Assigned task = Everything from the line containing "Task: Click the notification bell icon" through the end of the entries should be output exactly; nothing before it is wanted.

=== Begin Enclosure ===

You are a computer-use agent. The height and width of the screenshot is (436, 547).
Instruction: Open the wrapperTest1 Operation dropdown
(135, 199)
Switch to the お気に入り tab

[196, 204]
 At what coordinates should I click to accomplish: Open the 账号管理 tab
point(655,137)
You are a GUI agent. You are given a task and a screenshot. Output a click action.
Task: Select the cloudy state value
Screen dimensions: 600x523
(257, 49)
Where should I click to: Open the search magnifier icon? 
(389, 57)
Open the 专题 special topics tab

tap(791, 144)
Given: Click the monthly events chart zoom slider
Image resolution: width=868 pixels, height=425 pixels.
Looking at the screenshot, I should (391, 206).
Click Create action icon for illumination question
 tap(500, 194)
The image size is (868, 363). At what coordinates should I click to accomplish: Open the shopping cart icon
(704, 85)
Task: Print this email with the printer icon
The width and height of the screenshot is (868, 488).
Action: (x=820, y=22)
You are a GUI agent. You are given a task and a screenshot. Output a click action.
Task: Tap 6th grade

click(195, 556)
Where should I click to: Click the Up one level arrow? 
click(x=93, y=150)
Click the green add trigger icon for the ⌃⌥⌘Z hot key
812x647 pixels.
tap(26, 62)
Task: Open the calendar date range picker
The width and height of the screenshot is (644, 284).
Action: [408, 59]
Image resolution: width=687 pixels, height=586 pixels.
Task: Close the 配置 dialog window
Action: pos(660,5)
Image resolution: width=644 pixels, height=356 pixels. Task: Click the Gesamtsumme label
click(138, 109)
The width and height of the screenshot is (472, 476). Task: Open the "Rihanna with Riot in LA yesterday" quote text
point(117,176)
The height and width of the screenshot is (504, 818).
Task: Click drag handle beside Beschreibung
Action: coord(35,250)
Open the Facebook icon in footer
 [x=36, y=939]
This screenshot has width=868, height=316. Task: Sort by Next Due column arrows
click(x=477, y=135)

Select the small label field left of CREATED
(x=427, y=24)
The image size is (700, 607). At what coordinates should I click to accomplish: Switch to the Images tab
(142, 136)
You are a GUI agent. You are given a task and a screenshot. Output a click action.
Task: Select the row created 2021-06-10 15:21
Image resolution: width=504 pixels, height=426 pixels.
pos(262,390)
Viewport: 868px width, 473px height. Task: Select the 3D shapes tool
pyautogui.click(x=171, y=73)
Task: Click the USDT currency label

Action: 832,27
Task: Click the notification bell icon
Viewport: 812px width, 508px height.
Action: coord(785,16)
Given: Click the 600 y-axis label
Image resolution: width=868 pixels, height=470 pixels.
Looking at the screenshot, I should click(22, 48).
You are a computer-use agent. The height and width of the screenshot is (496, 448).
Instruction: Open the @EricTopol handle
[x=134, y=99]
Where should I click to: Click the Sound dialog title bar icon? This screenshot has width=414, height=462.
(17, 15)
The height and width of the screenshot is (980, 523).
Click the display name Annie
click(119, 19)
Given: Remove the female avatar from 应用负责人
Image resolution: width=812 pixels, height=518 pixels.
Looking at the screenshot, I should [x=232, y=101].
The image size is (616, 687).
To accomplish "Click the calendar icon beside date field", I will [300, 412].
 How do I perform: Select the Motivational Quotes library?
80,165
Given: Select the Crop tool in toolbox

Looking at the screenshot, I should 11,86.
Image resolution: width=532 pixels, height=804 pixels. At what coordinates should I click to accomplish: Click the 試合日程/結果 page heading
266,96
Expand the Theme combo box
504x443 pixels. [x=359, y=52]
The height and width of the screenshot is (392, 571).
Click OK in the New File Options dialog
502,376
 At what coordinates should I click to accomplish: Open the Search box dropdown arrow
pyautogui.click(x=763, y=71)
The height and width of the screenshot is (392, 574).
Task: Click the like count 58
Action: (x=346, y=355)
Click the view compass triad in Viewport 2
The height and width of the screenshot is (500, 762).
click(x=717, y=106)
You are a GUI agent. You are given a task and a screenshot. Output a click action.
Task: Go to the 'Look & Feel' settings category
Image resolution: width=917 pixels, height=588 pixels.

=== End Enclosure ===

Task output =
Task: Click the notification bell icon
Viewport: 812px width, 508px height.
Action: coord(785,16)
Given: Click the 600 y-axis label
Image resolution: width=868 pixels, height=470 pixels.
Looking at the screenshot, I should click(22, 48).
You are a computer-use agent. The height and width of the screenshot is (496, 448).
Instruction: Open the @EricTopol handle
[x=134, y=99]
Where should I click to: Click the Sound dialog title bar icon? This screenshot has width=414, height=462.
(17, 15)
The height and width of the screenshot is (980, 523).
Click the display name Annie
click(119, 19)
Given: Remove the female avatar from 应用负责人
Image resolution: width=812 pixels, height=518 pixels.
Looking at the screenshot, I should [x=232, y=101].
The image size is (616, 687).
To accomplish "Click the calendar icon beside date field", I will [300, 412].
 How do I perform: Select the Motivational Quotes library?
80,165
Given: Select the Crop tool in toolbox

Looking at the screenshot, I should 11,86.
Image resolution: width=532 pixels, height=804 pixels. At what coordinates should I click to accomplish: Click the 試合日程/結果 page heading
266,96
Expand the Theme combo box
504x443 pixels. [x=359, y=52]
The height and width of the screenshot is (392, 571).
Click OK in the New File Options dialog
502,376
 At what coordinates should I click to accomplish: Open the Search box dropdown arrow
pyautogui.click(x=763, y=71)
The height and width of the screenshot is (392, 574).
Task: Click the like count 58
Action: (x=346, y=355)
Click the view compass triad in Viewport 2
The height and width of the screenshot is (500, 762).
click(x=717, y=106)
You are a GUI agent. You are given a task and a screenshot. Output a click action.
Task: Go to the 'Look & Feel' settings category
Image resolution: width=917 pixels, height=588 pixels.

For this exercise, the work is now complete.